→ EXERCISE PROMPT
Format the rows as a JSON list of strings, one string per line, skipping blank lines. Begin at the line that contains "Task: Select the Fichiers tab" and stop after the line that contains "Action: 275,507".

→ RECORDS SUPPLIED

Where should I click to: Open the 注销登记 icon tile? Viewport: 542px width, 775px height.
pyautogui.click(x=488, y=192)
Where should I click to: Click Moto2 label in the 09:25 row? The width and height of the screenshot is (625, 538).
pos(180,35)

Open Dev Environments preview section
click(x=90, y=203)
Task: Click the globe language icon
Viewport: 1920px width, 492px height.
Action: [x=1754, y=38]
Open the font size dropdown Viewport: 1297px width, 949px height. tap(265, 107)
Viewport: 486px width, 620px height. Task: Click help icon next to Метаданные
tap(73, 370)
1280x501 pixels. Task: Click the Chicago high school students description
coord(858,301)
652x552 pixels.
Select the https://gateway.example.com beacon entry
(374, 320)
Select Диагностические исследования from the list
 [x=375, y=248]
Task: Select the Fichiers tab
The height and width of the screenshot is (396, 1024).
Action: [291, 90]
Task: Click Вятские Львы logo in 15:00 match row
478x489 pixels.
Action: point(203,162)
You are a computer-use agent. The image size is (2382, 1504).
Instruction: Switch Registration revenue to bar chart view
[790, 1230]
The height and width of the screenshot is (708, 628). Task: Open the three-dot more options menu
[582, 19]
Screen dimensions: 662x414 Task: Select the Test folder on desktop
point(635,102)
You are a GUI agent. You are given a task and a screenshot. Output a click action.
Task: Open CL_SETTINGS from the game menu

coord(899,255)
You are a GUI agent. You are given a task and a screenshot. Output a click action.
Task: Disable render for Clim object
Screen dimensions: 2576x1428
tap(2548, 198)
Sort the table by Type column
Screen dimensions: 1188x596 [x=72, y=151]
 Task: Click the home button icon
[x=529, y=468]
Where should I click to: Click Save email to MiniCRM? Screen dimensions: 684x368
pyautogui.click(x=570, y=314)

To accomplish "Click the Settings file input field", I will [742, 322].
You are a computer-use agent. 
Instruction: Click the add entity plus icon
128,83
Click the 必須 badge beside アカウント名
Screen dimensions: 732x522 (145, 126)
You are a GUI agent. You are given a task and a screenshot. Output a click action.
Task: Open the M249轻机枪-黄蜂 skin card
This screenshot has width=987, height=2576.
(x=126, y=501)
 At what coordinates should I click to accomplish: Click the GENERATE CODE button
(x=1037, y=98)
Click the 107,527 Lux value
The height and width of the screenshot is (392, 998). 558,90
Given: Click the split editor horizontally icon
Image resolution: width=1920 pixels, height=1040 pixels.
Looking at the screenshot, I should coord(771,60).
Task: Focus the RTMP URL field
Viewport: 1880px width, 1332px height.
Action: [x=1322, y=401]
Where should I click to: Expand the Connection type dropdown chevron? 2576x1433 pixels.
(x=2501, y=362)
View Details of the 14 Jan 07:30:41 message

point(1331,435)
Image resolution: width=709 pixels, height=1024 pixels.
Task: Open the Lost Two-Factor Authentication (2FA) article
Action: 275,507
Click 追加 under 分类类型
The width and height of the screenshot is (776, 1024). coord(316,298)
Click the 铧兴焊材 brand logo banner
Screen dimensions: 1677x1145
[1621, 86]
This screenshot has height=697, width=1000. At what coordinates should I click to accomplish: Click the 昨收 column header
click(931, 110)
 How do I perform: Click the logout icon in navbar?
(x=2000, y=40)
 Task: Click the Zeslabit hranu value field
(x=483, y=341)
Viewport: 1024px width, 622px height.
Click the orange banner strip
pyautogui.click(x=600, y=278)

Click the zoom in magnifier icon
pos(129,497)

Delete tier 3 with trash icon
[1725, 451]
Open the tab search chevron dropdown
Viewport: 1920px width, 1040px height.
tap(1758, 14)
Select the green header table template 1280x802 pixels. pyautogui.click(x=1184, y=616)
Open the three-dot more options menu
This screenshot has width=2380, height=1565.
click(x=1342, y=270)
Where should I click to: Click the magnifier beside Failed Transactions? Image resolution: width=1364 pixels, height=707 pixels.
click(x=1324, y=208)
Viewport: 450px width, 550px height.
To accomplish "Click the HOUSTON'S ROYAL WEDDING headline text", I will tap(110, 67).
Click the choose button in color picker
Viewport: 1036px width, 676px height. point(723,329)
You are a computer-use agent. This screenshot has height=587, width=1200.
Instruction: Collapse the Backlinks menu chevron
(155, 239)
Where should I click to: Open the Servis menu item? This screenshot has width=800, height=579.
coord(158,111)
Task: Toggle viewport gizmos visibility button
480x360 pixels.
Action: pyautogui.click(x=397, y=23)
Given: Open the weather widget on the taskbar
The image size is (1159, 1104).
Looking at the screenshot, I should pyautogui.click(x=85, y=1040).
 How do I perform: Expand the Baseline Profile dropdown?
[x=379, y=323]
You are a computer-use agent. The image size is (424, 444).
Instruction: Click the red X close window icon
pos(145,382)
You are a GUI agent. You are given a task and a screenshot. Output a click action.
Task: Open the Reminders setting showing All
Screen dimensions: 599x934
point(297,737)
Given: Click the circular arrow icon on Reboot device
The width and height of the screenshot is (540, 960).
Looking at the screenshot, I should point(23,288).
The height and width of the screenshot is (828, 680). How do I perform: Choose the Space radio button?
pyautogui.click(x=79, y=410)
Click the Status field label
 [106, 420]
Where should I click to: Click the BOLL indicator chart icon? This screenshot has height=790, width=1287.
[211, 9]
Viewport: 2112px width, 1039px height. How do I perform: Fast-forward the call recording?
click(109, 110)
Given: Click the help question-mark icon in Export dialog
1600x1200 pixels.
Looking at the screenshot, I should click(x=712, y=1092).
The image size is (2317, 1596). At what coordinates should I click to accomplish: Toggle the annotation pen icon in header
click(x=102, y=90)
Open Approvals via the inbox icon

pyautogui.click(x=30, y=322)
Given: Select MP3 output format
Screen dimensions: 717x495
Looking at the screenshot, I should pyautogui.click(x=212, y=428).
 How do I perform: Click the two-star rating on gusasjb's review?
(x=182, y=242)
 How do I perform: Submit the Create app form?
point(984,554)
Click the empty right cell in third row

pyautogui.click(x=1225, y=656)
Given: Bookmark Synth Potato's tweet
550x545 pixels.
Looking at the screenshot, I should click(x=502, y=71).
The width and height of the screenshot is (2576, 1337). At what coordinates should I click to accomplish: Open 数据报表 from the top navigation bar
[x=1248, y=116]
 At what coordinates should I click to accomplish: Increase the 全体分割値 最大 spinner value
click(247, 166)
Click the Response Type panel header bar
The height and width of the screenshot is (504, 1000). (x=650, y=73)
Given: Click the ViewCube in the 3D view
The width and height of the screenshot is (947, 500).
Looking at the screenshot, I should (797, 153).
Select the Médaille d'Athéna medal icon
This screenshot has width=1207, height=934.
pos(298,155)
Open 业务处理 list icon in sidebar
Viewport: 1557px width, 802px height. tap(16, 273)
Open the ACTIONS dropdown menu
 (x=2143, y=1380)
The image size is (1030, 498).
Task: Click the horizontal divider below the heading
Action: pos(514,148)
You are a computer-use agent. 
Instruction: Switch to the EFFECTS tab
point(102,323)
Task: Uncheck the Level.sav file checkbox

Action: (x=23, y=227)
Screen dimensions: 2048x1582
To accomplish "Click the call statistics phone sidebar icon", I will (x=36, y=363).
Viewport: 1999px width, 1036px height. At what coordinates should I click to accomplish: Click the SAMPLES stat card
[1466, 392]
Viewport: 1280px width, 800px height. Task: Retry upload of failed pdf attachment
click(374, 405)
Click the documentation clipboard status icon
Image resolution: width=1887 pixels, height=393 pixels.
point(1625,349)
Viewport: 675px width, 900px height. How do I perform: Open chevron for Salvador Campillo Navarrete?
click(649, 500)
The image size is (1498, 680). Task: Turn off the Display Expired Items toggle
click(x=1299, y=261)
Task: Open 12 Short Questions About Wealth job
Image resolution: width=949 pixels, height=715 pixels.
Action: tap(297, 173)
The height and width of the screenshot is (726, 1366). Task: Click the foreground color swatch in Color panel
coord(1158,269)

→ CORRECT ANSWER
[
  "Task: Select the Fichiers tab",
  "The height and width of the screenshot is (396, 1024).",
  "Action: [291, 90]",
  "Task: Click Вятские Львы logo in 15:00 match row",
  "478x489 pixels.",
  "Action: point(203,162)",
  "You are a computer-use agent. The image size is (2382, 1504).",
  "Instruction: Switch Registration revenue to bar chart view",
  "[790, 1230]",
  "The height and width of the screenshot is (708, 628). Task: Open the three-dot more options menu",
  "[582, 19]",
  "Screen dimensions: 662x414 Task: Select the Test folder on desktop",
  "point(635,102)",
  "You are a GUI agent. You are given a task and a screenshot. Output a click action.",
  "Task: Open CL_SETTINGS from the game menu",
  "coord(899,255)",
  "You are a GUI agent. You are given a task and a screenshot. Output a click action.",
  "Task: Disable render for Clim object",
  "Screen dimensions: 2576x1428",
  "tap(2548, 198)",
  "Sort the table by Type column",
  "Screen dimensions: 1188x596 [x=72, y=151]",
  " Task: Click the home button icon",
  "[x=529, y=468]",
  "Where should I click to: Click Save email to MiniCRM? Screen dimensions: 684x368",
  "pyautogui.click(x=570, y=314)",
  "To accomplish \"Click the Settings file input field\", I will [742, 322].",
  "You are a computer-use agent. ",
  "Instruction: Click the add entity plus icon",
  "128,83",
  "Click the 必須 badge beside アカウント名",
  "Screen dimensions: 732x522 (145, 126)",
  "You are a GUI agent. You are given a task and a screenshot. Output a click action.",
  "Task: Open the M249轻机枪-黄蜂 skin card",
  "This screenshot has width=987, height=2576.",
  "(x=126, y=501)",
  " At what coordinates should I click to accomplish: Click the GENERATE CODE button",
  "(x=1037, y=98)",
  "Click the 107,527 Lux value",
  "The height and width of the screenshot is (392, 998). 558,90",
  "Given: Click the split editor horizontally icon",
  "Image resolution: width=1920 pixels, height=1040 pixels.",
  "Looking at the screenshot, I should coord(771,60).",
  "Task: Focus the RTMP URL field",
  "Viewport: 1880px width, 1332px height.",
  "Action: [x=1322, y=401]",
  "Where should I click to: Expand the Connection type dropdown chevron? 2576x1433 pixels.",
  "(x=2501, y=362)",
  "View Details of the 14 Jan 07:30:41 message",
  "point(1331,435)",
  "Image resolution: width=709 pixels, height=1024 pixels.",
  "Task: Open the Lost Two-Factor Authentication (2FA) article",
  "Action: 275,507"
]